→ **Given text**:

-- BEGIN --

For the next nine months, Corker will work with Assistant Dean of the College Paul J. McLoughlin II and Associate Dean of the College Judith H. Kidd to expand the range of social activities for students in a position created after Corker approached the deans last spring.
In addition, he will work directly with student groups including the Undergraduate Council’s First-Year Social Committee, Crimson Key Society and the Freshman Prefect Program as well as the athletics department and other student organizations.
“Dean Kidd and I are happy to have Zac [Corker] join us in supporting students’ social opportunities,” McLoughlin said in a statement. “Zac’s prior HoCo [House Committee] and Class Marshall work, plus his creativity, are a strong combination that will be an asset to the campus.”
When Corker returns to Cambridge this weekend after working in Washington, D.C. for the Kerry campaign, he’ll be taking up residence in Pforzheimer House.
He said that living on campus and being a recent alum will make him accessible to students. Dean of the College Benedict H. Gross ’71 also said that there are advantages to having a recent grad in this social position.
“I think having recent alums working with the College gives us a better feel for student life,” Gross wrote in an e-mail on Monday.
Corker and University officials say the new position was necessary to help students deal with the confusion surrounding College and city policies and procedures—all of which affect planning a social event.
Corker doesn’t have any specific events planned yet, but he said he has many ideas about the way the administration can help support student activities.
“There’s plenty of creativity and ideas among undergraduates,” he said. “I want to integrate social life with the college experience.”
Erin K. Sprague ’05, president of the Crimson Key Society, agreed that this new position will aid student groups in planning social events.
“I think it will do a lot to connect students to undergraduate life,” Sprague said. “I think the fact that he’s young, just graduated and still very connected to student body will help him relate very well to students.”

-- END --

→ **Data section**:
-- BEGIN --

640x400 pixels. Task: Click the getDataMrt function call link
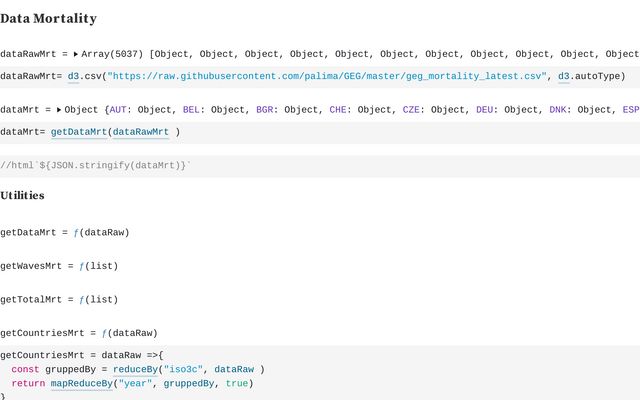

-- END --

→ **Exercise set**:
**a.** Condense the paragraph of the Corker article that begins "For the next nine months" into a shorter version that keeps its main facts.
**b.** Reproduce the Corker article verbatim from "In addition, he" to "other student organizations.".

→ **Outputs by task**:
**a.** For nine months, Corker will work with Assistant Dean Paul J. McLoughlin II and Associate Dean Judith H. Kidd to broaden students' social activities. The position was created after Corker approached the deans last spring.

**b.**
In addition, he will work directly with student groups including the Undergraduate Council’s First-Year Social Committee, Crimson Key Society and the Freshman Prefect Program as well as the athletics department and other student organizations.